Cluster support was added. A typical cluster
consists of several database machines and a
single front-end machine. The front-end machine
receives HTTP requests from a user's browser,
forwards search queries to the database machines
using HTTP protocol, receives back a limited number
of top best search results (using a simple XML format,
based on OpenSearch specifications) from every database machine,
then parses and merges the results, and displays them according
to score and applying HTML template.
This approach distributes operations with high
CPU and hard disk consumption between the database
machines in parallel, leaving simple merge and HTML
template processing functions to the the front-end machine.
As of version 3.3.0, mnoGoSearch allows to join up
to 256 database machines into a single cluster.
node.xml-dist is now installed into /etc directory -
an XML template for a cluster database machine.
"DBAddr http://hostname/search.cgi/node.xml" search.htm
command was added, to specify an URL of a cluster database
machine interface with XML format.
"DBAddr file:///path/to/node.xml" search.htm
command was added, to specify a static XML search response.

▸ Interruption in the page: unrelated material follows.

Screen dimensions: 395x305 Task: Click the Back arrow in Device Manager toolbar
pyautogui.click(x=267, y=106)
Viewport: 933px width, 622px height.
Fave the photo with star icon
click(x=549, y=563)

This is mostly for test purposes.
Two cluster types were implemented - a merge cluster
to join results from several independent databases,
each created by its own indexer.conf, as well as
a distributed cluster - created by a single indexer.conf
when indexer automatically distributes search index
between database machines.
Changing default distribution type from "reminder" to "quotient".

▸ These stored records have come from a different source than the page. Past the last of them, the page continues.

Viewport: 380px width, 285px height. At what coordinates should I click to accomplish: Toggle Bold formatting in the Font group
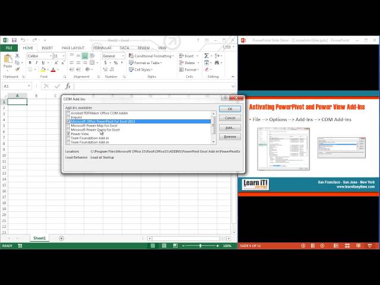click(x=29, y=62)
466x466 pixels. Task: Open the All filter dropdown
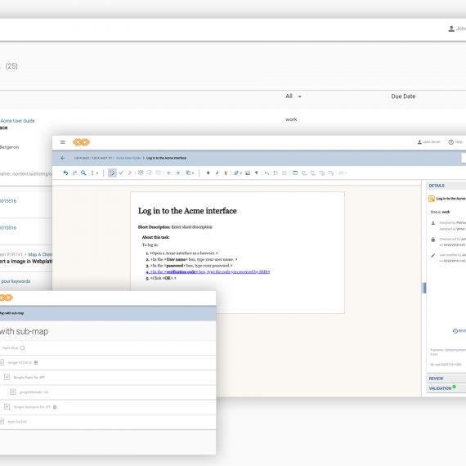point(293,96)
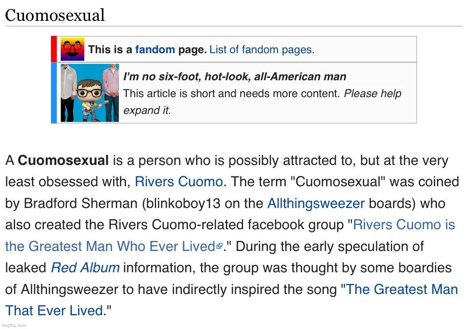This screenshot has width=472, height=329.
Task: Click the imgflip.com watermark
Action: point(14,325)
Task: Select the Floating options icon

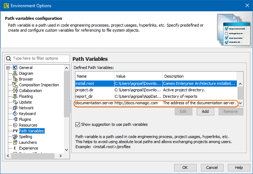Action: [15, 96]
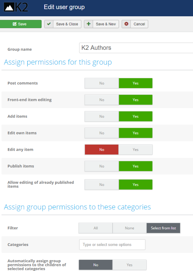The width and height of the screenshot is (193, 271).
Task: Click the Save & Close button
Action: tap(63, 24)

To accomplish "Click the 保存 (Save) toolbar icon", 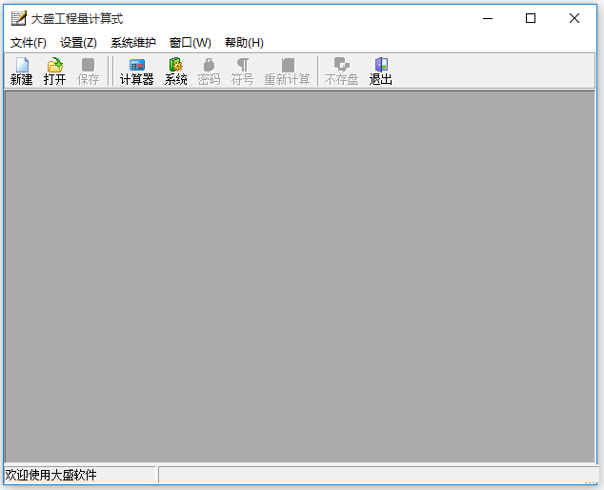I will (88, 71).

Thus, for indexer.conf having three DBAddr command,
distribution is done as follows:
URLs with seed 0..85 go to the first DBAddr
URLs with seed 85..170 go to the second DBAddr
URLs with seed 171..255 go to the third DBAddr
This distribution style simplifies manual redistribution
of an existing clustered database when adding a new DBAddr
(i.e. a new database machine). Future releases will provide an automatic
tool for redistribution when adding and deleting machines in an existing
cluster, as well as more configuration commands to control distribution.

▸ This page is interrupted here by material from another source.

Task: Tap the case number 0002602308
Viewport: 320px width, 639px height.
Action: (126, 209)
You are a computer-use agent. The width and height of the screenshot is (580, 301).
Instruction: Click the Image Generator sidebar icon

Maximum amount of words collected from a document
was changed from 64K words per document to 64K words
per section - positions are now enumerated per section,
starting from the beginning of each section separately.
"SaveSectionSize yes/no" indexer.conf and search.htm
command was added. When SaveSectionSize is set to yes,
indexer stores additional information about section sizes,
making it possible to generate better score values, as
well as to do "exact section match" searches.
Default value is "yes".
Relevancy improvement: "WordDensityFactor num" search.htm
command was added. Num is a number in the range 0..255
to specify impact of word frequency on the result score.
This feature works with "SaveSectionSize yes".
The default value is 25.
Exact section match syntax was added:
title="Apache web server"
This feature works with "SaveSectionSize yes".
"WordFormFactor num" search.htm command was added
to give more weight to the word forms originally
written in the search query and less weight to
generated word forms using ispell dictionaries
and synonyms. Use with a number 0..255.
Default value is 255. 255 means to give the same
weight to the original and generated forms.
0 means maximum effect, i.e. weight for a generated
word form is much smaller than weight for the original
word form.
Excerpt generating code performance improvements
were done. Excerpt generation from CachedCopy is
now about 6-12% faster.
Using URL and Tag limits is now possible with "indexer -Eblob", e.g.:
./indexer -Eblob -u "%subdir%"
./indexer -Eblob -t tag
This is to generate a search index over a subset of
all documents collected during crawling.
Using "Limit" command is also possible with "indexer -Eblob", e.g.:
indexer.conf command:
Limit subdir "SELECT rec_id FROM url WHERE url LIKE '%/subdir/%'"
command line:
./indexer -Eblob --fl=subdir
"ResultContentType type" search.htm command
was added to specify Content-Type header generated by
search.cgi. The default value is "text/html".
"Dehyphenate yes/no" search.htm command was added.
When "Dehyphenate yes" is specified, searching for "peace-making"
also will return documents having "peacemaking".
Thanks to Oz Basarir and Natural
Capital Institute for sponsoring this feature.
Clone template variables were changed: clones are now returned
in the same row with the document itself, using CloneN prefix, e.g.:
$(Clone0.URL). The "<!--clone-->" search.htm section and the $(CL)
variable are not supported anymore.
DetectClones is now "no" by default, for performance purposes.
"CollectLinks yes/no" indexer.conf command was added.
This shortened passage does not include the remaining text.